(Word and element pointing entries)
## begin
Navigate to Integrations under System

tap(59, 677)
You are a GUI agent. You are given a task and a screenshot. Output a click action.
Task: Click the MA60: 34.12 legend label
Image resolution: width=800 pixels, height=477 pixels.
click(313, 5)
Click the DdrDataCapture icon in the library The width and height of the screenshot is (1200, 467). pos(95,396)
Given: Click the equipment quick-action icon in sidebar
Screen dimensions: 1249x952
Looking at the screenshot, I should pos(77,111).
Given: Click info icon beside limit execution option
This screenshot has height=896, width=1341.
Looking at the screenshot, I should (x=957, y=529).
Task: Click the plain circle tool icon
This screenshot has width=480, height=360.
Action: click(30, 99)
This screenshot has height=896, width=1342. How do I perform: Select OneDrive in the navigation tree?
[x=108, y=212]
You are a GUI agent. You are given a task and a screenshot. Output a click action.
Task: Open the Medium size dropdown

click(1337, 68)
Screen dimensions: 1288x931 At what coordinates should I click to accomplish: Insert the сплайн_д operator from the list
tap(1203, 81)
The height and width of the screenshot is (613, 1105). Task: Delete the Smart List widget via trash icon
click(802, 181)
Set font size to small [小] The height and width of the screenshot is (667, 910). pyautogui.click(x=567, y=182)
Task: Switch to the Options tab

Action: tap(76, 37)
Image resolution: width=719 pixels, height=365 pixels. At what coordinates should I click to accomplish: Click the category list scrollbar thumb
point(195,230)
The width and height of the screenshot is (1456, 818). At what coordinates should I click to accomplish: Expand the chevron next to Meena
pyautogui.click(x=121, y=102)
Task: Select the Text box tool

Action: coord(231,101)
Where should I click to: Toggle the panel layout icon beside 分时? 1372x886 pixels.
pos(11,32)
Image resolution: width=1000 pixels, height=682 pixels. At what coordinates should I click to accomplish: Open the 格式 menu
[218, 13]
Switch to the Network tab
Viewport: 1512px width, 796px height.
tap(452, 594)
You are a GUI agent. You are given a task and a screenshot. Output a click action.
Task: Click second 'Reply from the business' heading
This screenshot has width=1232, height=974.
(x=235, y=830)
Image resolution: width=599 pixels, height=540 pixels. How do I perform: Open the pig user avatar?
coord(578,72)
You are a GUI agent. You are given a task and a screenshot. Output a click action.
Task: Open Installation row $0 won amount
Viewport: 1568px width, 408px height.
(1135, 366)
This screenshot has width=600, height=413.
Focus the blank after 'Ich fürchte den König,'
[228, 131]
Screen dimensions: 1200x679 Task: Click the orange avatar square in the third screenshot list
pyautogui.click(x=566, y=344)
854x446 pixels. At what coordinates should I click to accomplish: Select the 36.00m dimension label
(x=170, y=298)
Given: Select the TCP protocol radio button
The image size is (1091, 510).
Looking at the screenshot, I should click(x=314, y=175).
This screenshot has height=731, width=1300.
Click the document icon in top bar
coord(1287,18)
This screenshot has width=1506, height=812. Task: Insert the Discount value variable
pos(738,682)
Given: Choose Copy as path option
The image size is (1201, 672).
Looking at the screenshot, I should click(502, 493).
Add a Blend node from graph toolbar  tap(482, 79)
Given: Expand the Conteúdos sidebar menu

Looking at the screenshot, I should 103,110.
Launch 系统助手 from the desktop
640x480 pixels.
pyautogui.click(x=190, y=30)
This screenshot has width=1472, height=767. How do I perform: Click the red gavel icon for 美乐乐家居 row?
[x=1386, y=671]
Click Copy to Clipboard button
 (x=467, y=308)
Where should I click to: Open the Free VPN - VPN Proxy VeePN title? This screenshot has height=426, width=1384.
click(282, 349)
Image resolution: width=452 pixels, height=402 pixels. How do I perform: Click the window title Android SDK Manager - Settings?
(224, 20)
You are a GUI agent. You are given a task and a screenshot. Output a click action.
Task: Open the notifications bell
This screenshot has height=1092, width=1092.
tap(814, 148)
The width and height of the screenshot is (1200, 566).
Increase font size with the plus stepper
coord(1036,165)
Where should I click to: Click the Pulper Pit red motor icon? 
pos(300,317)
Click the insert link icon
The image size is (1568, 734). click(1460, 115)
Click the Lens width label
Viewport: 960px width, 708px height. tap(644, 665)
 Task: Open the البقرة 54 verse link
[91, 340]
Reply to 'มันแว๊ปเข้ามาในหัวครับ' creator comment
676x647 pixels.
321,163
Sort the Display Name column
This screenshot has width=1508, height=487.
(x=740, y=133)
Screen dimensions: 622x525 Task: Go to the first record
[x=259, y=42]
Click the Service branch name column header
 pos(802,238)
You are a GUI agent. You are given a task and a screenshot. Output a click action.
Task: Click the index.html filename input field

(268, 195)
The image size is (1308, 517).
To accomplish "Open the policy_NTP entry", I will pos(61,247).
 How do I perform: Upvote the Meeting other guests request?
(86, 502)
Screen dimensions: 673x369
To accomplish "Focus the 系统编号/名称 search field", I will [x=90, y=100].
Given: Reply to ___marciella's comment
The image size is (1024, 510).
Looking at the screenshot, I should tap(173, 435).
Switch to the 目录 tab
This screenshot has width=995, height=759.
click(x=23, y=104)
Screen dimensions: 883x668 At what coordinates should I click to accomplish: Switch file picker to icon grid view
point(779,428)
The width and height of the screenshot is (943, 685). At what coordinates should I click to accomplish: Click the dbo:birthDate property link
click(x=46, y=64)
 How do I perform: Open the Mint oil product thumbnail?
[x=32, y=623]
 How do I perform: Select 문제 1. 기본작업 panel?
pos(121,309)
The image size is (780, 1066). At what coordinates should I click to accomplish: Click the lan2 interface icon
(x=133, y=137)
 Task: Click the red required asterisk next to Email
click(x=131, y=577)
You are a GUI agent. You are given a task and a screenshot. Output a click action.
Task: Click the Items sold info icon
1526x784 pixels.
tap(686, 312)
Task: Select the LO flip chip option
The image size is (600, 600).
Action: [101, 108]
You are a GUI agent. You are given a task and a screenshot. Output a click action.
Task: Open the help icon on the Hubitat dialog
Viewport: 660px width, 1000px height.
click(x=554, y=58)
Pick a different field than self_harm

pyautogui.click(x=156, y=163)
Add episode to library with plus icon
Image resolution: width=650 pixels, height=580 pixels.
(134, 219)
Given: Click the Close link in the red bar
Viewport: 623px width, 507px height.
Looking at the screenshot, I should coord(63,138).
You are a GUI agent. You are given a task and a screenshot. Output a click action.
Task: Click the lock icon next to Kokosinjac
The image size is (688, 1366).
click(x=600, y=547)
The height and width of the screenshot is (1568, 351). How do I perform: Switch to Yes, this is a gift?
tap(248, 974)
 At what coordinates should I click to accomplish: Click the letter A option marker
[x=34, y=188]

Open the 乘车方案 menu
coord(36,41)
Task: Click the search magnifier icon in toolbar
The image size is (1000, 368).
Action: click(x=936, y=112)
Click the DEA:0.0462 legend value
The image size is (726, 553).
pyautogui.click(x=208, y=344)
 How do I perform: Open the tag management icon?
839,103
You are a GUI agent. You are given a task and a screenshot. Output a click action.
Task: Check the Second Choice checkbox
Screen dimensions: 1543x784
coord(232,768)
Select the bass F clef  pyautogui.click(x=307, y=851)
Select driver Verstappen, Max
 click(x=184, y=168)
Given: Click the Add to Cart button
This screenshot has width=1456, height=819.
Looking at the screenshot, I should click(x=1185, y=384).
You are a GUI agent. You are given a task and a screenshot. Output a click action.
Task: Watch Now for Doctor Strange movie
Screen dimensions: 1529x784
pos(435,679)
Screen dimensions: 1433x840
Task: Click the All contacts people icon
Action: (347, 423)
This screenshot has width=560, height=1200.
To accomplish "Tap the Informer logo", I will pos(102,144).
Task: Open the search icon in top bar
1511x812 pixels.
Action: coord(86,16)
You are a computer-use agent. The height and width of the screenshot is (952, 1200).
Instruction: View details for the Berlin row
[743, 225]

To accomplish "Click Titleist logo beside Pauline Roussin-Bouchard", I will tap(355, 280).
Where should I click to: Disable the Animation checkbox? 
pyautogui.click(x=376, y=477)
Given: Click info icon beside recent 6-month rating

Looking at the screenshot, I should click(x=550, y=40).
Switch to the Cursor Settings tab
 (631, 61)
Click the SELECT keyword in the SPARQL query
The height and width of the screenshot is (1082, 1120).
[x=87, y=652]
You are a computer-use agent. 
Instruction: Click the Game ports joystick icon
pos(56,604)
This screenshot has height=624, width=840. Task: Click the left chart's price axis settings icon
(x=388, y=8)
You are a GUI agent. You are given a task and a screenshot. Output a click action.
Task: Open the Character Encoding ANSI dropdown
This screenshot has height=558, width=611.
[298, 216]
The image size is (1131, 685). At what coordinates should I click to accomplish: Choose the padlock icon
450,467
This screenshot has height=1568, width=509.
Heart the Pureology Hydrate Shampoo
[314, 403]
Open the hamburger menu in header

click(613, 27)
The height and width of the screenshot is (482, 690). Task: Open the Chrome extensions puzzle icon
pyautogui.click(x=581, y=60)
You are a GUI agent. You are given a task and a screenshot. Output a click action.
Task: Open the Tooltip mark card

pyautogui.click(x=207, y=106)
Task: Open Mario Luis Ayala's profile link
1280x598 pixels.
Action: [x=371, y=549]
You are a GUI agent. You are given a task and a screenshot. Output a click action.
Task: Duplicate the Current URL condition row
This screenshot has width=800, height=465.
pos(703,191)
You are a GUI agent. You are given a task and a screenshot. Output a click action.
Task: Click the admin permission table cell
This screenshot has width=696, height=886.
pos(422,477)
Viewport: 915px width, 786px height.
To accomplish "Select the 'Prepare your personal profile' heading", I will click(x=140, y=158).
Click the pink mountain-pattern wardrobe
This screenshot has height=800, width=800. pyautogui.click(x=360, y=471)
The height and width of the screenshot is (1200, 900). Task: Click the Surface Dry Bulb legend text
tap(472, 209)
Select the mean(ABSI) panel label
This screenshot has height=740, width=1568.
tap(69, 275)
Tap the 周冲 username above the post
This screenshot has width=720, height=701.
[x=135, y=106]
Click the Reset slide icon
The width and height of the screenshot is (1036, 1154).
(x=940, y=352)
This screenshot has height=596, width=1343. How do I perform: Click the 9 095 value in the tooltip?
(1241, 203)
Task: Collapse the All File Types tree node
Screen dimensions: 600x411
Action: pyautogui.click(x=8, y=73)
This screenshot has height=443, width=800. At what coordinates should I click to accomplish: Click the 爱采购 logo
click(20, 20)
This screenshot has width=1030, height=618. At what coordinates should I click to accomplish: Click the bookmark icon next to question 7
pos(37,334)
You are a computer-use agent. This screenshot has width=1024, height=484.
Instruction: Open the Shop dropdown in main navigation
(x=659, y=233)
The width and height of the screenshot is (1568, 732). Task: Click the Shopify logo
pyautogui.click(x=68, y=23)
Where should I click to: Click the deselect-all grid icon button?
## end
SET TASK ▸
Copy the entries verbatim, from the line containing "How do I perform: Upvote" through the line containing "tap(686, 312)", with both of those lines included.

EXERCISE SOLUTION ▸
 How do I perform: Upvote the Meeting other guests request?
(86, 502)
Screen dimensions: 673x369
To accomplish "Focus the 系统编号/名称 search field", I will [x=90, y=100].
Given: Reply to ___marciella's comment
The image size is (1024, 510).
Looking at the screenshot, I should tap(173, 435).
Switch to the 目录 tab
This screenshot has width=995, height=759.
click(x=23, y=104)
Screen dimensions: 883x668 At what coordinates should I click to accomplish: Switch file picker to icon grid view
point(779,428)
The width and height of the screenshot is (943, 685). At what coordinates should I click to accomplish: Click the dbo:birthDate property link
click(x=46, y=64)
 How do I perform: Open the Mint oil product thumbnail?
[x=32, y=623]
 How do I perform: Select 문제 1. 기본작업 panel?
pos(121,309)
The image size is (780, 1066). At what coordinates should I click to accomplish: Click the lan2 interface icon
(x=133, y=137)
 Task: Click the red required asterisk next to Email
click(x=131, y=577)
You are a GUI agent. You are given a task and a screenshot. Output a click action.
Task: Click the Items sold info icon
1526x784 pixels.
tap(686, 312)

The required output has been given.